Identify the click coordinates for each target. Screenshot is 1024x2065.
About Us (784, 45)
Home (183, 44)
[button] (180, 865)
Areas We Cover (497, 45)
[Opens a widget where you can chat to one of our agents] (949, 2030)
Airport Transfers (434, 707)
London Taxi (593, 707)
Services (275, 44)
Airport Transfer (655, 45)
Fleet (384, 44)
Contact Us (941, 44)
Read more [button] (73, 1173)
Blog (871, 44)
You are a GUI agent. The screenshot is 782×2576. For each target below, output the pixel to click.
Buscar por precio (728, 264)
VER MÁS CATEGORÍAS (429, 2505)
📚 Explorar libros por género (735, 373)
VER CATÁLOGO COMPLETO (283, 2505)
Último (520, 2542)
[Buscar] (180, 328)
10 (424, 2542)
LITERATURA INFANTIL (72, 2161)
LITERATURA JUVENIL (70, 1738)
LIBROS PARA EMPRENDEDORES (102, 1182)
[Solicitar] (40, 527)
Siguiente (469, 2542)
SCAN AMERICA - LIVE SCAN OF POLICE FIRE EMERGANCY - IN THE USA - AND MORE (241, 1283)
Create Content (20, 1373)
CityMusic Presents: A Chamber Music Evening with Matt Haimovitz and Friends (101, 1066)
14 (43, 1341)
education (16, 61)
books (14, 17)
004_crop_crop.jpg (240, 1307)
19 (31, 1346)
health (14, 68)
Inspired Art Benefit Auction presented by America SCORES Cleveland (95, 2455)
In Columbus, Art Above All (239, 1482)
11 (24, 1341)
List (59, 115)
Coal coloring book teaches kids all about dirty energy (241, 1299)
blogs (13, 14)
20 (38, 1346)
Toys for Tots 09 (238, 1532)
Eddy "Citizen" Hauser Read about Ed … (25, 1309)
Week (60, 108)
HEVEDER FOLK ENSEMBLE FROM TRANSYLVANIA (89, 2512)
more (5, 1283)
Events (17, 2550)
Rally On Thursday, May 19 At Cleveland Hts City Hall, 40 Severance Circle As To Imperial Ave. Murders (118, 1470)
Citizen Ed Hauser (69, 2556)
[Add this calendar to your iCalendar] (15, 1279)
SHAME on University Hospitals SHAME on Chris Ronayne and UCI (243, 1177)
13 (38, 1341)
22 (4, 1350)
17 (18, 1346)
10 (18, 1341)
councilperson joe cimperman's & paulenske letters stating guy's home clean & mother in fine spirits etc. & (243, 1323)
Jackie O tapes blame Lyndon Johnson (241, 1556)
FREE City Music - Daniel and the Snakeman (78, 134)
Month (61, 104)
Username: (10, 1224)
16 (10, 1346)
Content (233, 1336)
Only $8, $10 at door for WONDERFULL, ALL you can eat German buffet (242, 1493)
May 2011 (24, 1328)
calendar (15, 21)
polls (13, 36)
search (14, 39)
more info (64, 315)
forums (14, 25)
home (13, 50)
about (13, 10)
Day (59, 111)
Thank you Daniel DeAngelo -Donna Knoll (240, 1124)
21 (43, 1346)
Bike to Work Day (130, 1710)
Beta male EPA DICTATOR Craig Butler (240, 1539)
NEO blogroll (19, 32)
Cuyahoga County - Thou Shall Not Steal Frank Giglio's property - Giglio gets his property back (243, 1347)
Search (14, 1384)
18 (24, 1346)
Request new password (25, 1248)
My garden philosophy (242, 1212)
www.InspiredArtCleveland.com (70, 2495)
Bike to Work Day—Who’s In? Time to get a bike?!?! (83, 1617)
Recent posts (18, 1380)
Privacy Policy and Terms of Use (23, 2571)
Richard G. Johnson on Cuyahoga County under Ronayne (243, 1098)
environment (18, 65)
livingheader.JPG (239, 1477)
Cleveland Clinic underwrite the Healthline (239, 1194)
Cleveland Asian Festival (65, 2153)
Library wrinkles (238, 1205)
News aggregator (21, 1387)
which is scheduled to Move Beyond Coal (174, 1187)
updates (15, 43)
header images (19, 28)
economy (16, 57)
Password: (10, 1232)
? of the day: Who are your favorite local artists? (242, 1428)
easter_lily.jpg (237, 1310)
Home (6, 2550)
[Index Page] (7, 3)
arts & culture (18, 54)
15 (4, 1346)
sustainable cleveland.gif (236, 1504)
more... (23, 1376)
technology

Task instructions »
Generate an exact reproduction of all entries.

Output of the exercise »
Identify the click coordinates for each target. Screenshot is 1024x2065.
About Us (784, 45)
Home (183, 44)
[button] (180, 865)
Areas We Cover (497, 45)
[Opens a widget where you can chat to one of our agents] (949, 2030)
Airport Transfers (434, 707)
London Taxi (593, 707)
Services (275, 44)
Airport Transfer (655, 45)
Fleet (384, 44)
Contact Us (941, 44)
Read more [button] (73, 1173)
Blog (871, 44)
You are a GUI agent. The screenshot is 782×2576. For each target below, output the pixel to click.
Buscar por precio (728, 264)
VER MÁS CATEGORÍAS (429, 2505)
📚 Explorar libros por género (735, 373)
VER CATÁLOGO COMPLETO (283, 2505)
Último (520, 2542)
[Buscar] (180, 328)
10 (424, 2542)
LITERATURA INFANTIL (72, 2161)
LITERATURA JUVENIL (70, 1738)
LIBROS PARA EMPRENDEDORES (102, 1182)
[Solicitar] (40, 527)
Siguiente (469, 2542)
SCAN AMERICA - LIVE SCAN OF POLICE FIRE EMERGANCY - IN THE USA - AND MORE (241, 1283)
Create Content (20, 1373)
CityMusic Presents: A Chamber Music Evening with Matt Haimovitz and Friends (101, 1066)
14 (43, 1341)
education (16, 61)
books (14, 17)
004_crop_crop.jpg (240, 1307)
19 (31, 1346)
health (14, 68)
Inspired Art Benefit Auction presented by America SCORES Cleveland (95, 2455)
In Columbus, Art Above All (239, 1482)
11 (24, 1341)
List (59, 115)
Coal coloring book teaches kids all about dirty energy (241, 1299)
blogs (13, 14)
20 (38, 1346)
Toys for Tots 09 (238, 1532)
Eddy "Citizen" Hauser Read about Ed … (25, 1309)
Week (60, 108)
HEVEDER FOLK ENSEMBLE FROM TRANSYLVANIA (89, 2512)
more (5, 1283)
Events (17, 2550)
Rally On Thursday, May 19 At Cleveland Hts City Hall, 40 Severance Circle As To Imperial Ave. Murders (118, 1470)
Citizen Ed Hauser (69, 2556)
[Add this calendar to your iCalendar] (15, 1279)
SHAME on University Hospitals SHAME on Chris Ronayne and UCI (243, 1177)
13 (38, 1341)
22 (4, 1350)
17 (18, 1346)
10 (18, 1341)
councilperson joe cimperman's & paulenske letters stating guy's home clean & mother in fine spirits etc. & (243, 1323)
Jackie O tapes blame Lyndon Johnson (241, 1556)
FREE City Music - Daniel and the Snakeman (78, 134)
Month (61, 104)
Username: (10, 1224)
16 (10, 1346)
Content (233, 1336)
Only $8, $10 at door for WONDERFULL, ALL you can eat German buffet (242, 1493)
May 2011 (24, 1328)
calendar (15, 21)
polls (13, 36)
search (14, 39)
more info (64, 315)
forums (14, 25)
home (13, 50)
about (13, 10)
Day (59, 111)
Thank you Daniel DeAngelo -Donna Knoll (240, 1124)
21 (43, 1346)
Bike to Work Day (130, 1710)
Beta male EPA DICTATOR Craig Butler (240, 1539)
NEO blogroll (19, 32)
Cuyahoga County - Thou Shall Not Steal Frank Giglio's property - Giglio gets his property back (243, 1347)
Search (14, 1384)
18 (24, 1346)
Request new password (25, 1248)
My garden philosophy (242, 1212)
www.InspiredArtCleveland.com (70, 2495)
Bike to Work Day—Who’s In? Time to get a bike?!?! (83, 1617)
Recent posts (18, 1380)
Privacy Policy and Terms of Use (23, 2571)
Richard G. Johnson on Cuyahoga County under Ronayne (243, 1098)
environment (18, 65)
livingheader.JPG (239, 1477)
Cleveland Clinic underwrite the Healthline (239, 1194)
Cleveland Asian Festival (65, 2153)
Library wrinkles (238, 1205)
News aggregator (21, 1387)
which is scheduled to Move Beyond Coal (174, 1187)
updates (15, 43)
header images (19, 28)
economy (16, 57)
Password: (10, 1232)
? of the day: Who are your favorite local artists? (242, 1428)
easter_lily.jpg (237, 1310)
Home (6, 2550)
[Index Page] (7, 3)
arts & culture (18, 54)
15 (4, 1346)
sustainable cleveland.gif (236, 1504)
more... (23, 1376)
technology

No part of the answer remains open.